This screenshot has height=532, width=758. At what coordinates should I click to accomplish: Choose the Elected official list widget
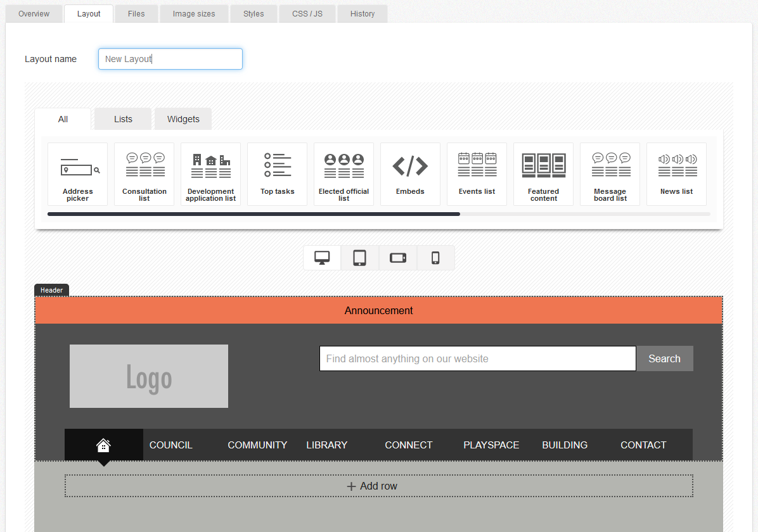[x=344, y=174]
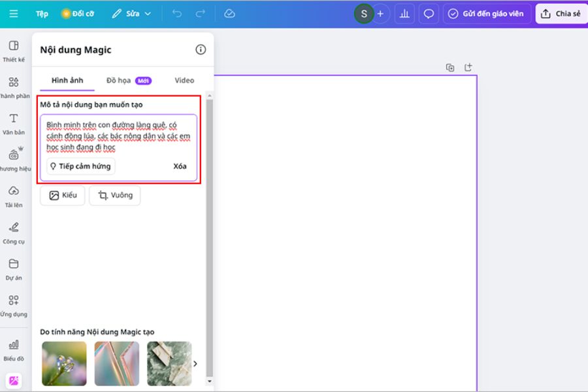Click the info icon in Nội dung Magic

(201, 50)
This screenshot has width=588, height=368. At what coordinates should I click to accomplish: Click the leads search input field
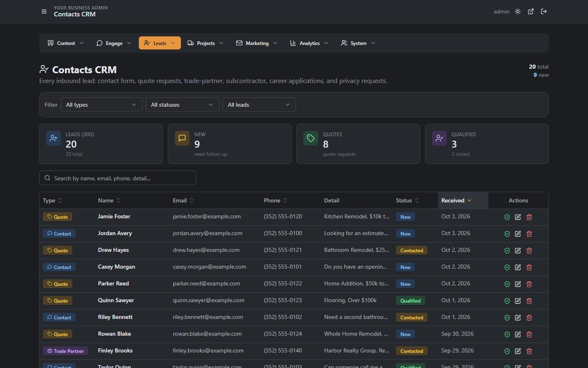(118, 178)
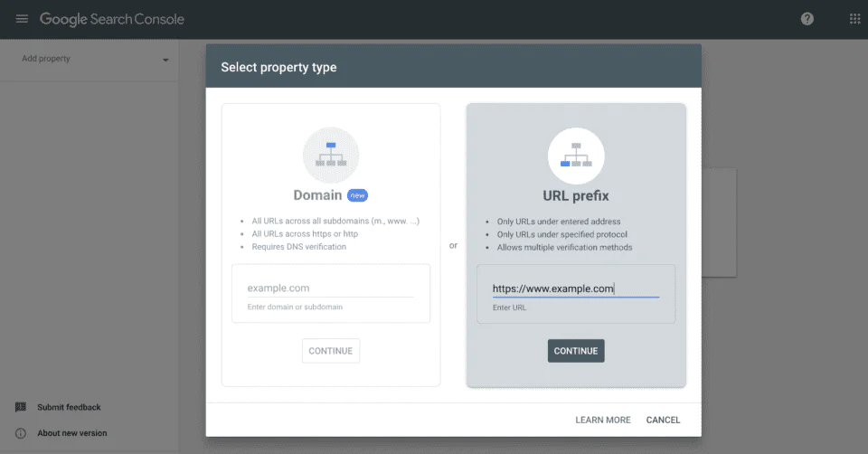Click LEARN MORE in the dialog footer

(603, 420)
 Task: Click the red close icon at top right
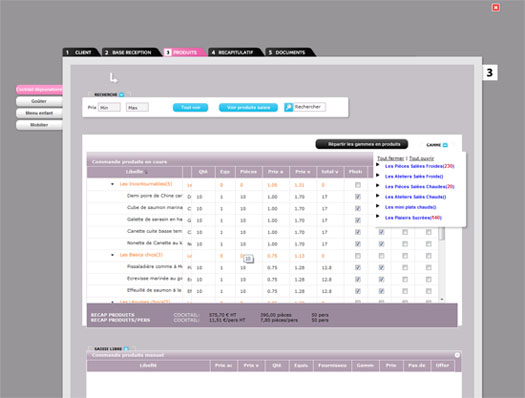[496, 8]

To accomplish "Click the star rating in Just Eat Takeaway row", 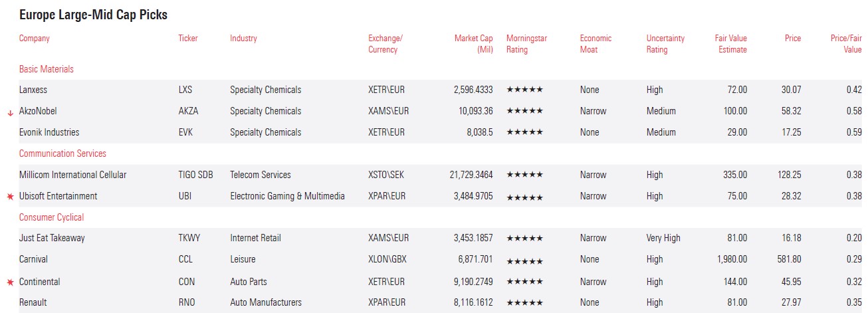I will coord(524,238).
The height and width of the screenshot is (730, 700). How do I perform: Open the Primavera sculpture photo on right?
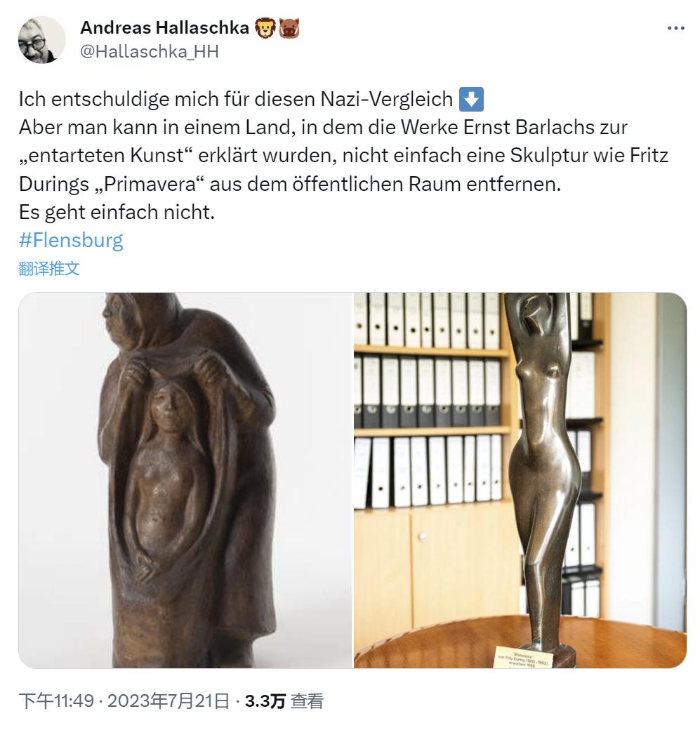520,480
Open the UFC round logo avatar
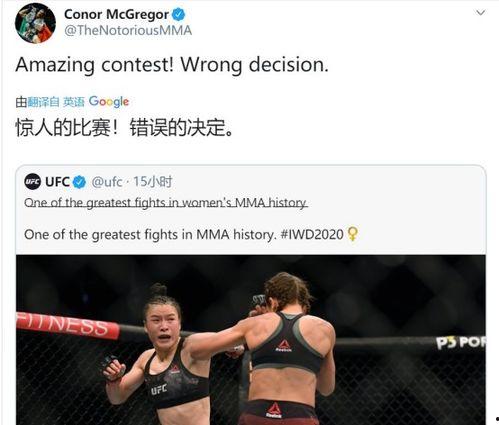Screen dimensions: 499x425 click(x=33, y=182)
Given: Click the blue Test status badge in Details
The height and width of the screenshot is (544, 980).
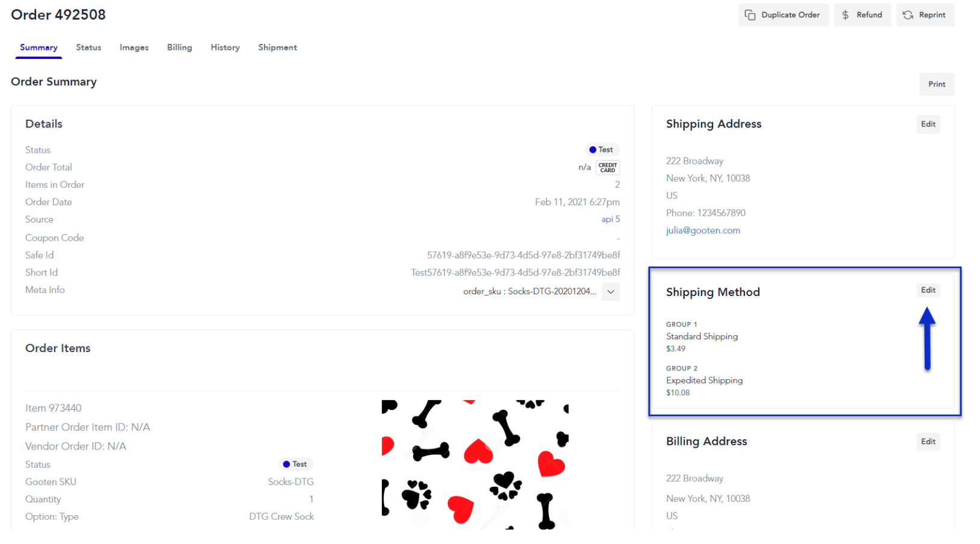Looking at the screenshot, I should point(602,150).
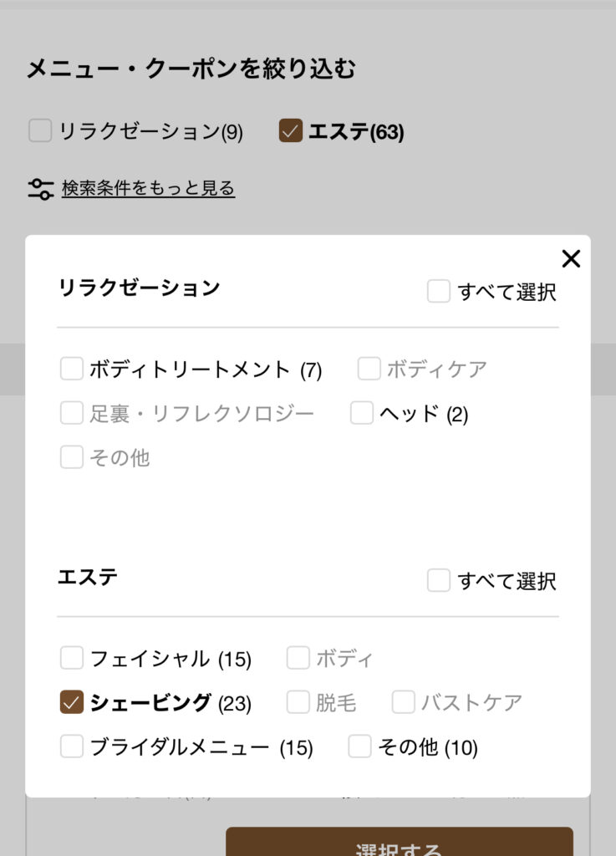Click 足裏・リフレクソロジー checkbox
This screenshot has width=616, height=856.
72,413
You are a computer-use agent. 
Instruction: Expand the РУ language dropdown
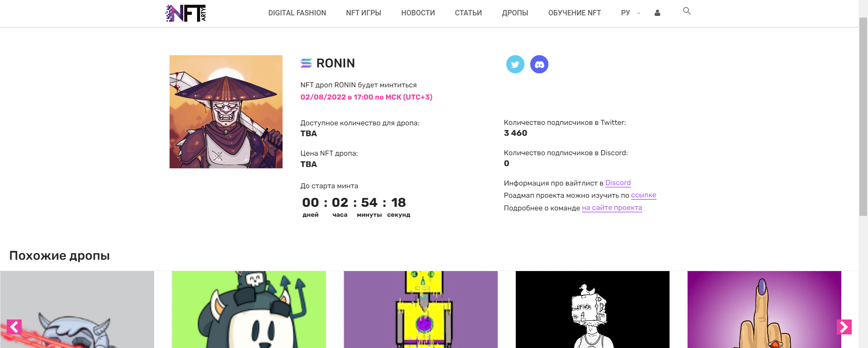(630, 13)
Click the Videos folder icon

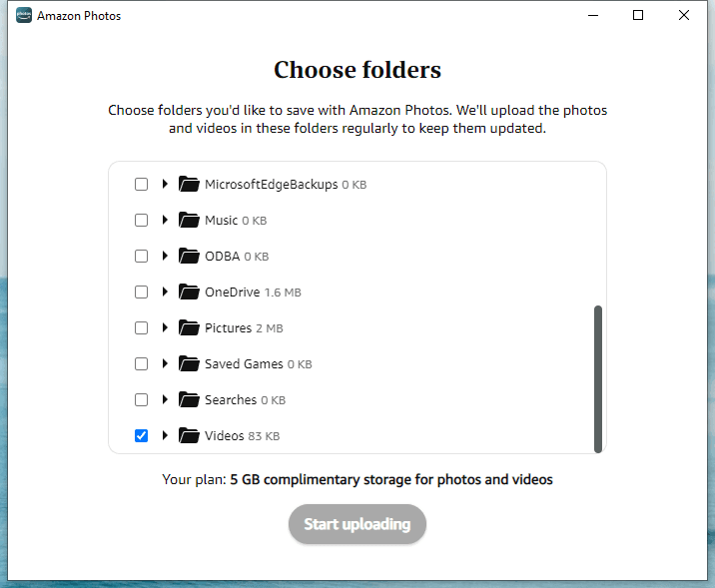[x=190, y=435]
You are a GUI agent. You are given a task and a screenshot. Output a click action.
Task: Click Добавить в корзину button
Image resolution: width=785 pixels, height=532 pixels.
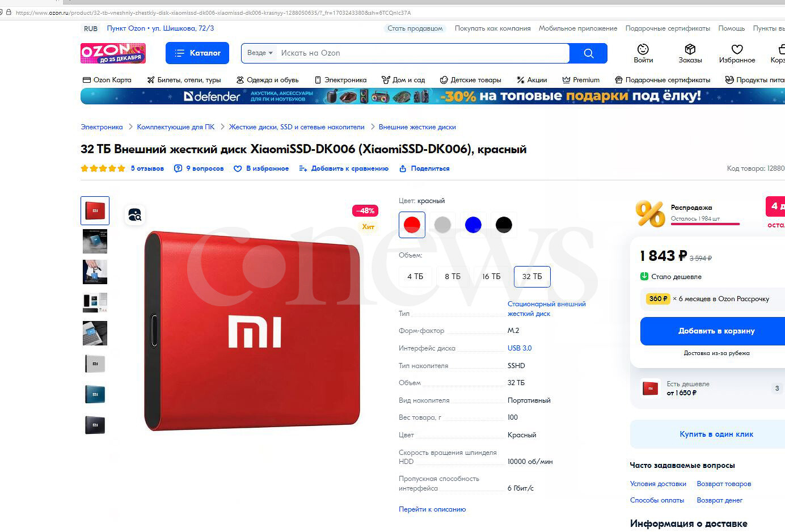pyautogui.click(x=716, y=331)
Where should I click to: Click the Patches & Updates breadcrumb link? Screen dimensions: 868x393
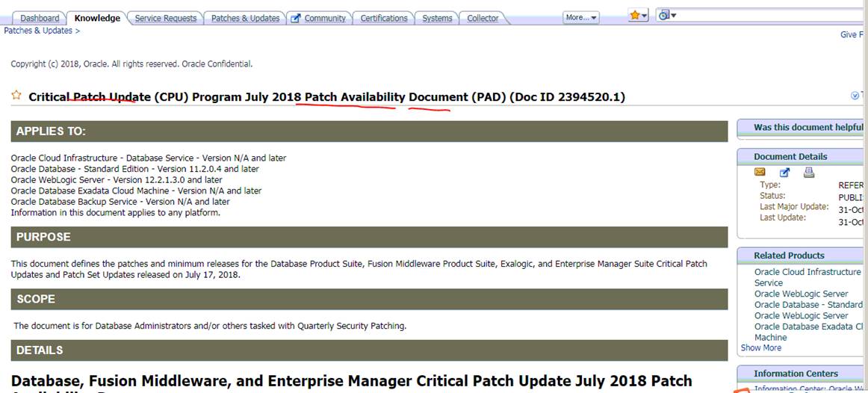click(38, 31)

● EXERCISE: Gather each line of the listing containing the word "agent" and show it.

● SOLUTION TO THIS EXERCISE:
You are a computer-use agent. 
You are a GUI agent. You are given a task and a screenshot. Output a click action.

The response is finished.